2. The mobile pumping and sedimentation tank according to claim 1, characterized in that: The bottom of the sedimentation tank shell (1) is provided with a support leg (5), and the bottom of the support leg (5) is provided with a caster wheel (6). The support leg (5) is a telescopic structure.
3. A mobile pumped water storage sedimentation tank according to claim 1, characterized in that: The first partition plate (2) and the second partition plate (3) are all glued and fixed with sealing rings (22) on the three surfaces that are in contact with the sedimentation tank shell (1).
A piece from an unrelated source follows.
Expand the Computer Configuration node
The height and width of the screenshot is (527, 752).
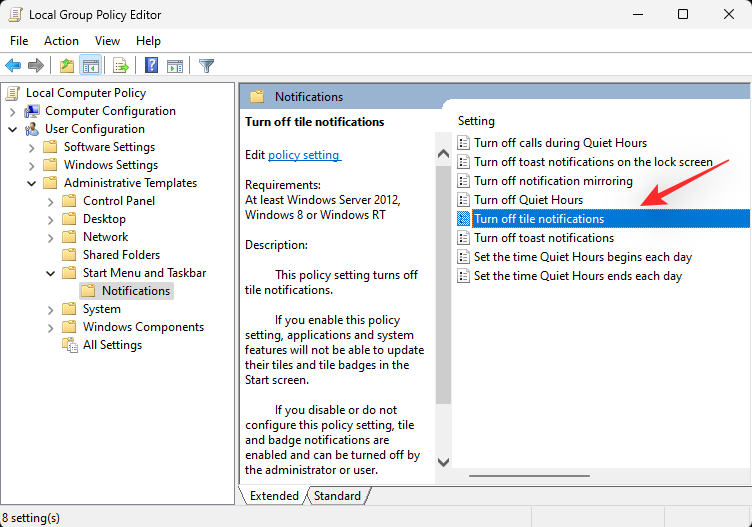tap(12, 111)
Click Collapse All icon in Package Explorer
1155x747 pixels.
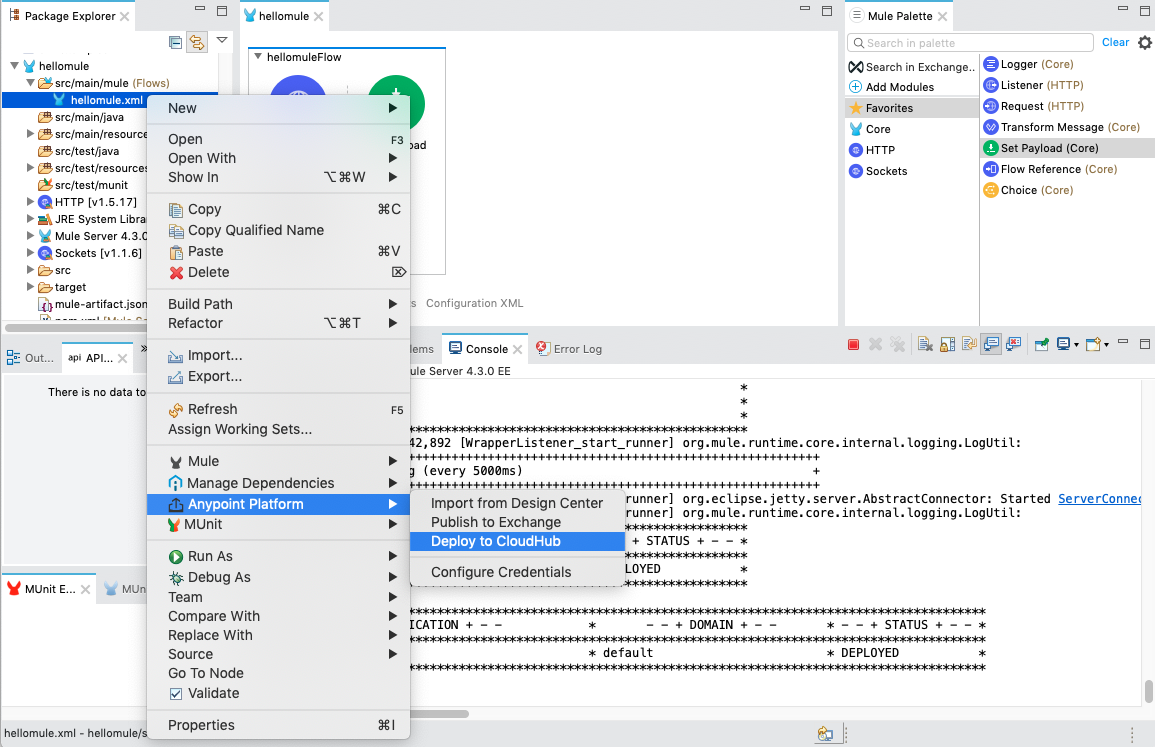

4. A portable pumping and sedimentation tank according to claim 3, characterized in that: The sedimentation tank shell (1) has two spaced first guide strips (14) on both inner walls, and the first partition plate (2) is disposed between the first guide strips (14); the sedimentation tank shell (1) has two spaced second guide strips (15) on both inner walls, and the second partition plate (3) is disposed between the second guide strips (15).
5. A mobile pumped water storage sedimentation tank according to claim 1, characterized in that: The first partition plate (2) is provided with a first overflow port (21), the second partition plate (3) is provided with a second overflow port (31), the height of the first overflow port (21) is higher than that of the second overflow port (31), the first chamber (11) is provided with a liquid inlet (16) connected to the outside, and the third chamber (13) is provided with a liquid outlet (17) connected to the outside.
6. A mobile pumped water storage sedimentation tank according to claim 1, characterized in that: The upper end of the first chamber (11) is provided with a rotatable first cover plate (71), the upper end of the second chamber (12) is provided with a rotatable second cover plate (72), the upper end of the third chamber (13) is provided with a rotatable third cover plate (73), and the bottom of the sedimentation tank shell (1) is provided with a cleaning port (18).